After the bone marrow transplant, I was assured that a recurrence of any type of leukemia or lymphoma would not ever be a problem once the bone marrow took back. Fortunately, I was able to give myself my own marrow and didn’t have to go through the graft vs. host problems. But I was very surprised that I got cancer for a second time. I don’t feel that I’ll have to deal with it again. But if I do, another lesson I learned is, no matter what you’re told, you have to get up the next morning. You can’t sit at the end of your path and look and say, “I wonder what’s gonna happen when I go around that corner.” Nothing’s gonna happen when you’re standing at the end of the path. You’ve got to walk the path, and then you find out what happens.
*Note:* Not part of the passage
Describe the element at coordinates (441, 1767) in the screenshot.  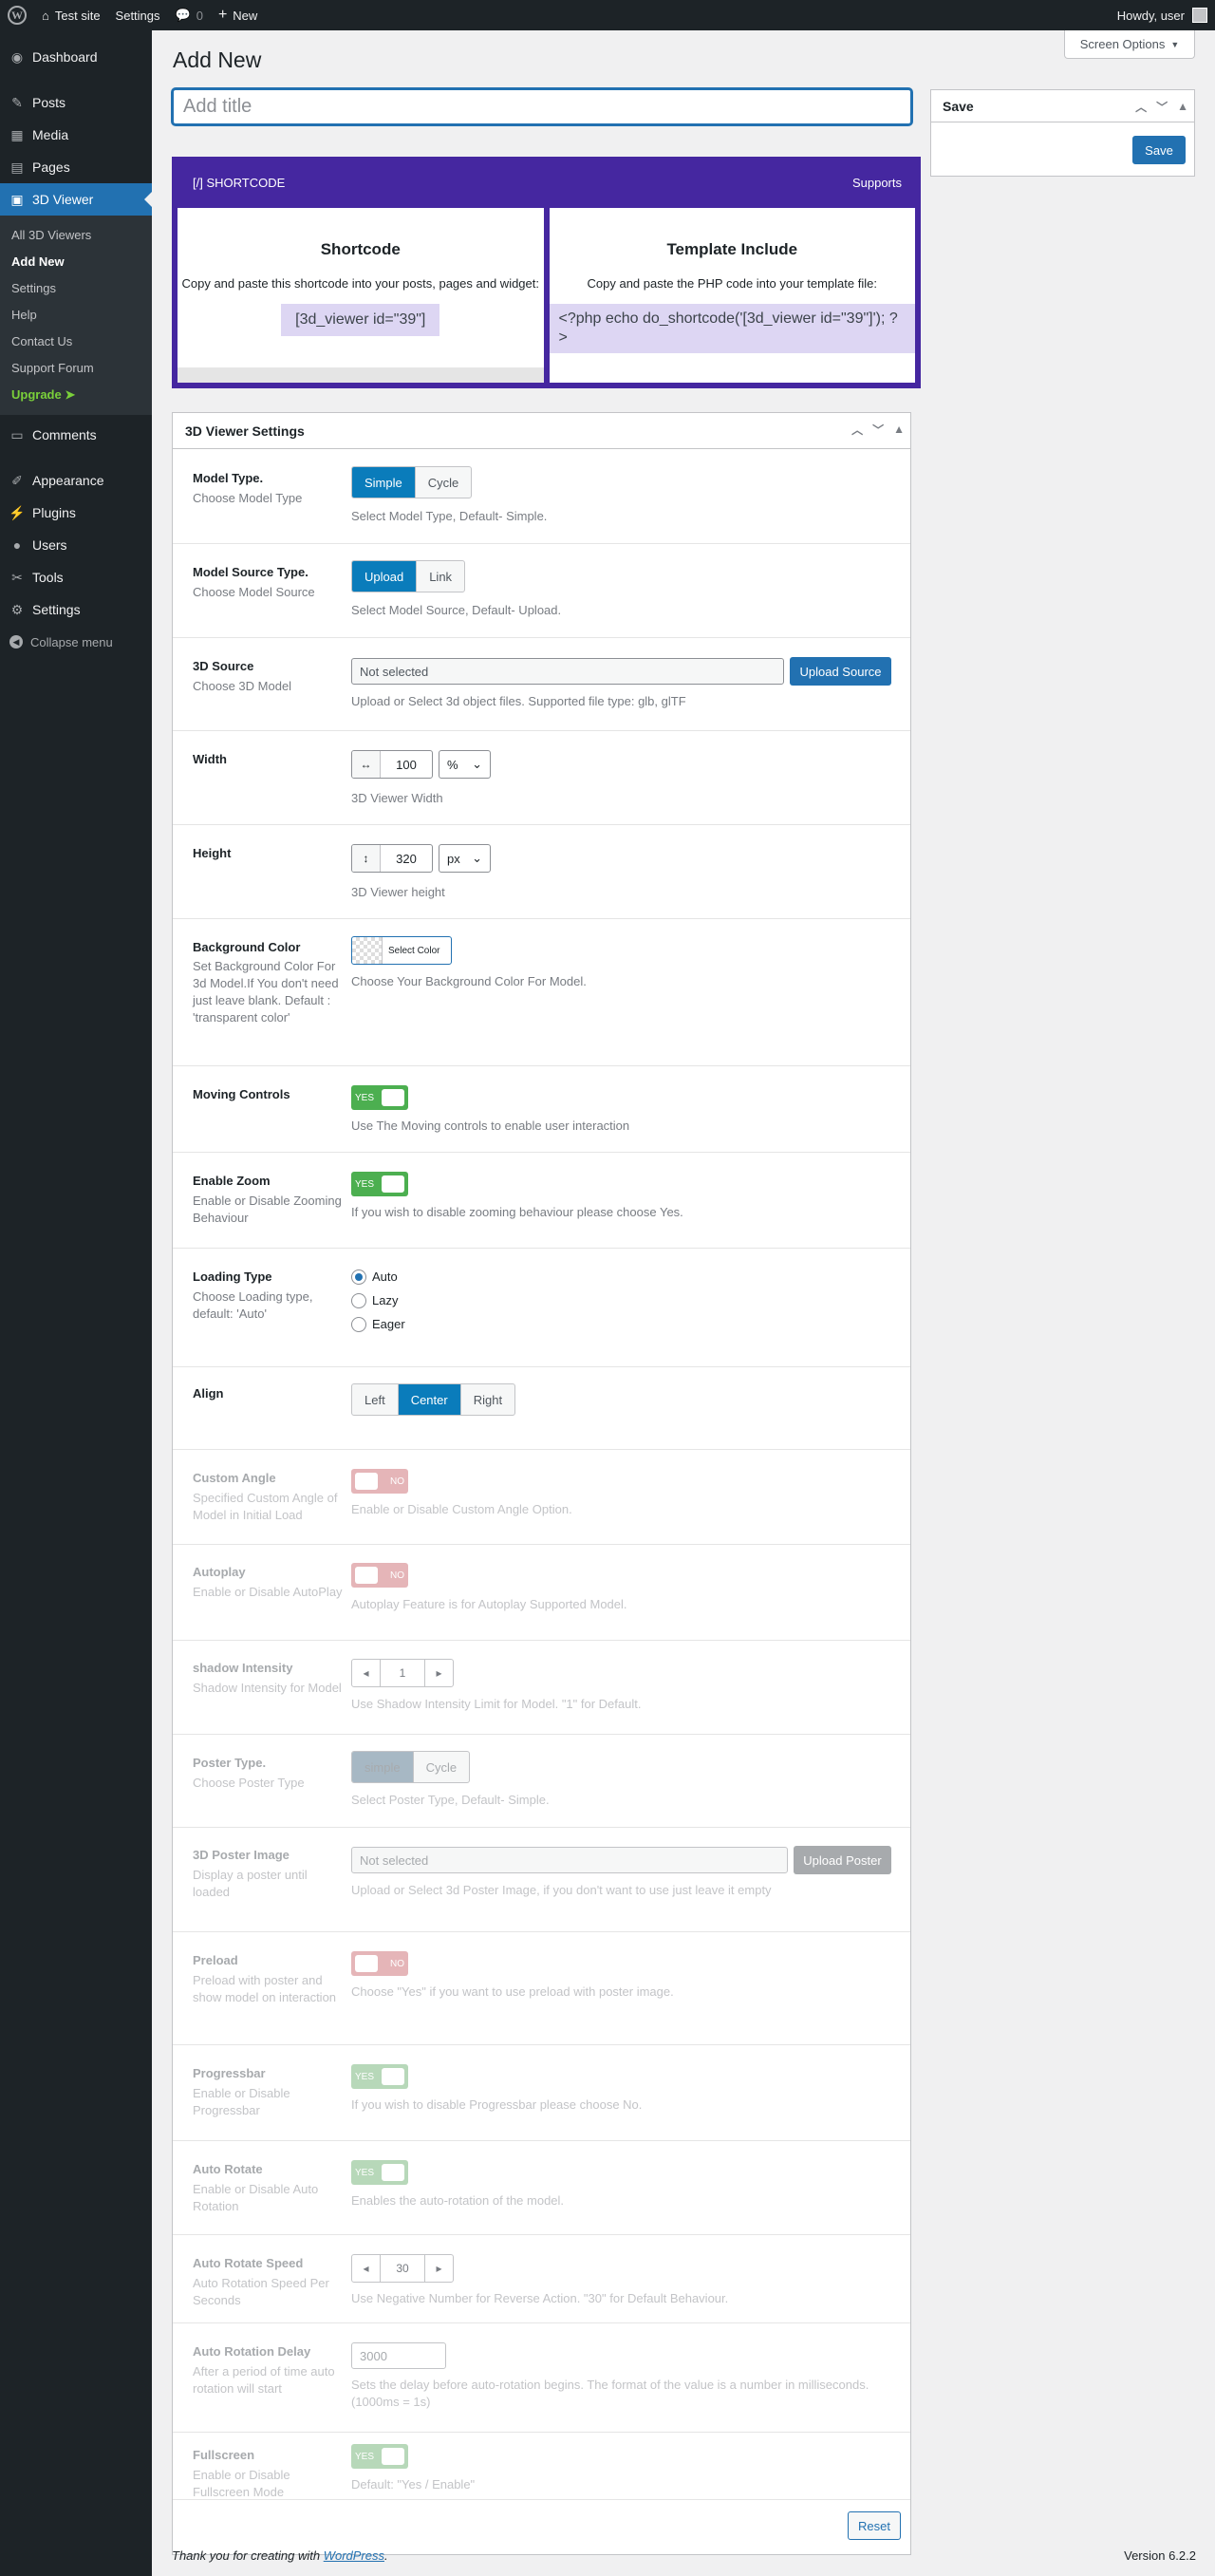
I see `poster-option-cycle: Cycle` at that location.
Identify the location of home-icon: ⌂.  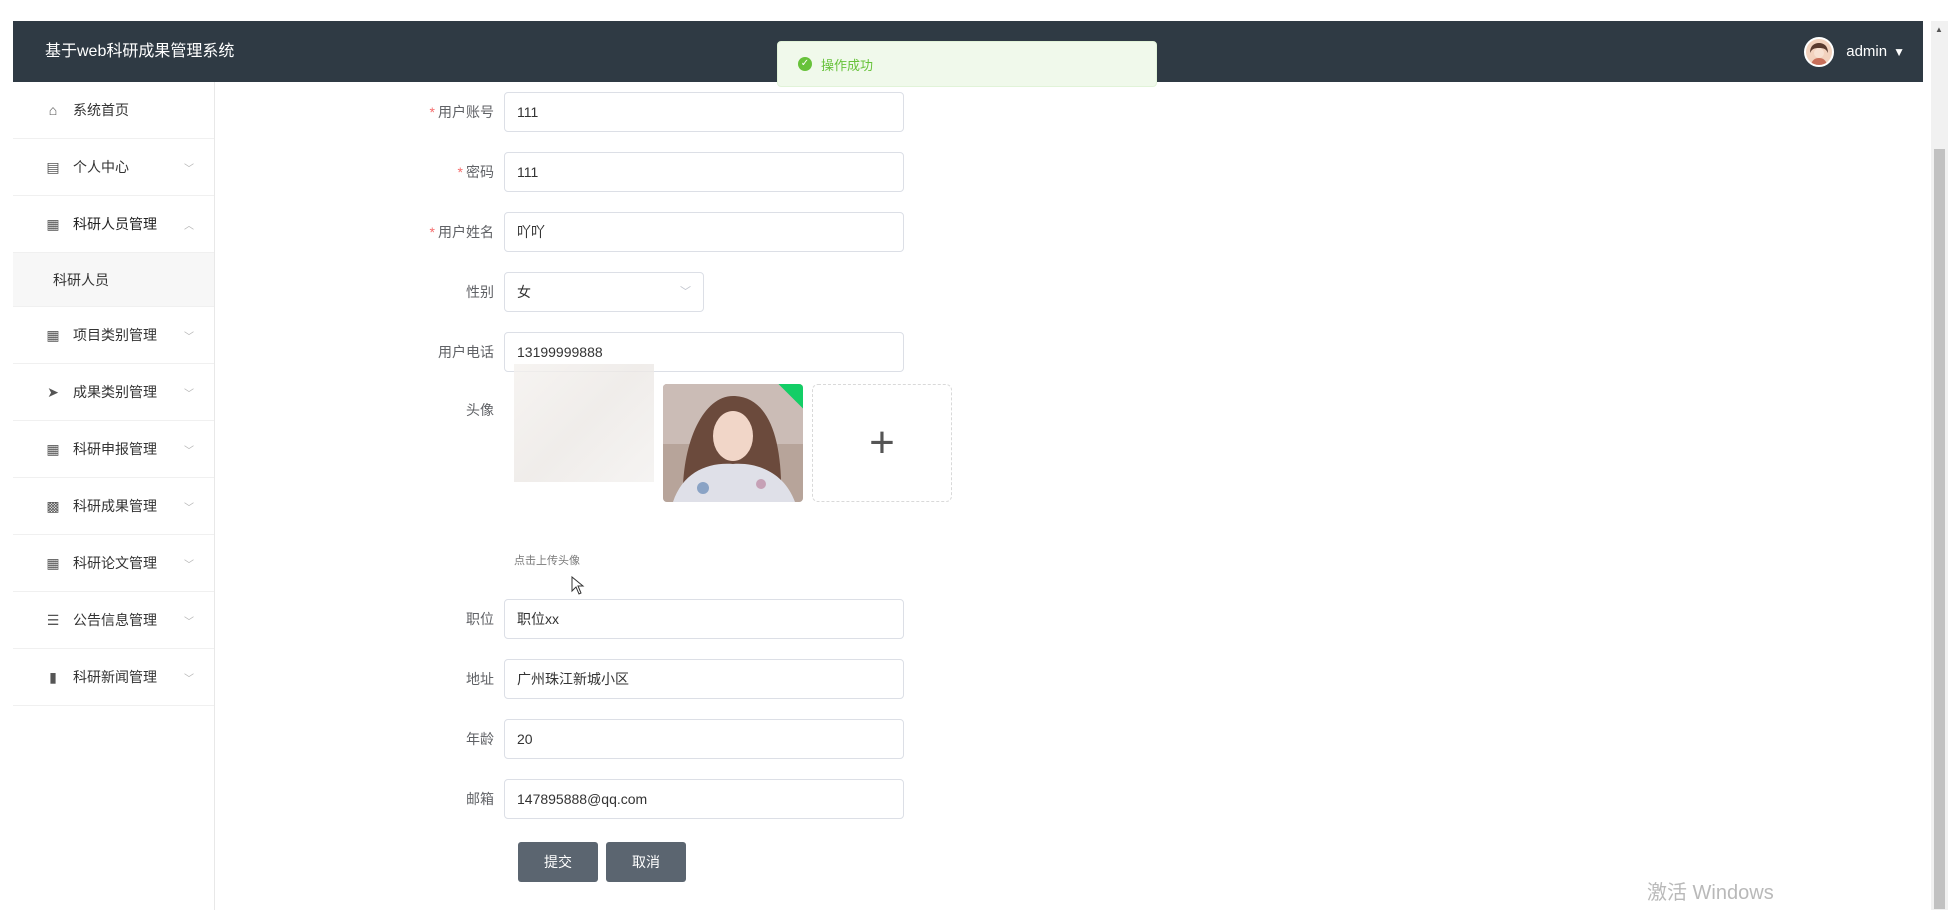
(53, 110).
My wife Glenda and I have had an exceptional sex life for many years. I met her in 1977, and we’ve been together about 25 years now. After the bone marrow transplant, we didn’t have any problems with our sexual life, but after I was diagnosed with the prostate cancer we started having the impotence. I still don’t understand it. Viagra didn’t help me. Because we have such a solid relationship, we’ve been able to deal without it for the time being, but we feel like there will be a time here in the near future when it comes back, and we’re able to enjoy it again. But we still cuddle. We still hug. We kiss. We laugh. We do those types of things that help in some way, but I just am not able to get an erection. But, you know, there are ways that you can please each other without actually having to go through complete intercourse. So we use some of those alternative methods.
Survivorship means a chance for life. I’m proud to be a survivor, to have been able to go through what I’ve gone through. And as I have been looking here recently at my life, I’ve accomplished a number of things that I wouldn’t have probably even tried if I hadn’t gone through the cancer. Like, I spoke before the President’s Cancer Panel. I also spoke before Secretary Brown, at the time of the Veterans Affairs system, about bone marrow transplants. Shortly after one of my presentations to him, they added another bone marrow transplant unit for people in the east, because all they had was one in Texas and one in the West Coast. So I don’t know whether I did anything, but I had input. I’ve been blessed. I really have.
My name is Jerry Johnson, and I’m a 14-year cancer survivor.